WHAT YOU WILL DO:
(1) Copy the passage of the remarks on optics in AI clusters that begins with the words containing "And then either" and ends with "across the market.".
(2) Write out the lines of the listing from its first line through the line that contains "click(x=184, y=436)", keeping every character unchanged.

And then either way, we're designed in every AI cluster more. And here's what they look like, but the volumes are fairly amazing. And that's sort of a, here's the product set that goes there, we've been working with those customers. So from a deployment standpoint, Tom, I mean that the one partnership you mentioned is super important. But we're kind of broadly used within those clusters today across the market.
And from a, and we're agnostic. I mean the technology is agnostic, whether it is in InfiniBand or Ethernet. We also service the higher layers of the Ethernet of the AI. Like a cluster to cluster, for example, connection would be also optically interconnected, that would use our products. So for us, it really, that whole debate doesn't really matter. It's going to drive kind of optical connectivity one way or the other.
And in general, when you kind of blend all of the different AI architectures out there, we generally have, on average, more than a one-to-one ratio of the AI processor itself to the optics. So, we're kind of, our market share is still a bit high. So, we're kind of okay with all that, and it's a little bit of using shovel in the situation. You supply into the market. You do a good job. And we're not too worried about that mix, I would say.

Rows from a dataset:
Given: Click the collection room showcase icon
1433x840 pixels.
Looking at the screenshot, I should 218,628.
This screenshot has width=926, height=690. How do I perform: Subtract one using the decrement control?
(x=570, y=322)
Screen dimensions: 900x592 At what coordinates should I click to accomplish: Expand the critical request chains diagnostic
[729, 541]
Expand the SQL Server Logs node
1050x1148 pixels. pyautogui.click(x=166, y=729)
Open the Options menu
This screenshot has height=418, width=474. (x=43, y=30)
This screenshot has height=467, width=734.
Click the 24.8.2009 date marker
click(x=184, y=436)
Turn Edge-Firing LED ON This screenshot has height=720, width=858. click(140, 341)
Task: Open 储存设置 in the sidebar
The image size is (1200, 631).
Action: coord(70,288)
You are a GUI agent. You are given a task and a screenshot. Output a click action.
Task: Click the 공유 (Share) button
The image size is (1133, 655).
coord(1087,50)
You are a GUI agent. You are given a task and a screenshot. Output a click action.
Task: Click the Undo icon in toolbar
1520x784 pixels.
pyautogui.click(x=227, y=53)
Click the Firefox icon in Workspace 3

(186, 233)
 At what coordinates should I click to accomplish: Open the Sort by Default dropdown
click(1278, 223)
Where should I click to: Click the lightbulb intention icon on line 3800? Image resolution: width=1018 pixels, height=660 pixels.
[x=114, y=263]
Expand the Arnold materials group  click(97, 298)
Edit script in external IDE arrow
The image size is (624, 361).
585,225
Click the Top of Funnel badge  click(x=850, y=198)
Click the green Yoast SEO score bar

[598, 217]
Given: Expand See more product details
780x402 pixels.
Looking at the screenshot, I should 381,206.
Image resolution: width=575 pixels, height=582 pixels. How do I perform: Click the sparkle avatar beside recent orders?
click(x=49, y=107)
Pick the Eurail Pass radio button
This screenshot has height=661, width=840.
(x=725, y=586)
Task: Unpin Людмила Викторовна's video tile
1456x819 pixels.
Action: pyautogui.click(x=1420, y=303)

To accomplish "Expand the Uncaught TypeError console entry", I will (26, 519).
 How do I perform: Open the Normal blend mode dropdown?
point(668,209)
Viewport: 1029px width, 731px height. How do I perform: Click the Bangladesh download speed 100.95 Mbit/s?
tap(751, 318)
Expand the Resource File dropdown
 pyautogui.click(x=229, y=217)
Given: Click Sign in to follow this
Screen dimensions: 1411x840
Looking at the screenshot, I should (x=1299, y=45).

EXPECTED RESULTS:
(1)
And then either way, we're designed in every AI cluster more. And here's what they look like, but the volumes are fairly amazing. And that's sort of a, here's the product set that goes there, we've been working with those customers. So from a deployment standpoint, Tom, I mean that the one partnership you mentioned is super important. But we're kind of broadly used within those clusters today across the market.

(2)
Given: Click the collection room showcase icon
1433x840 pixels.
Looking at the screenshot, I should 218,628.
This screenshot has width=926, height=690. How do I perform: Subtract one using the decrement control?
(x=570, y=322)
Screen dimensions: 900x592 At what coordinates should I click to accomplish: Expand the critical request chains diagnostic
[729, 541]
Expand the SQL Server Logs node
1050x1148 pixels. pyautogui.click(x=166, y=729)
Open the Options menu
This screenshot has height=418, width=474. (x=43, y=30)
This screenshot has height=467, width=734.
Click the 24.8.2009 date marker
click(x=184, y=436)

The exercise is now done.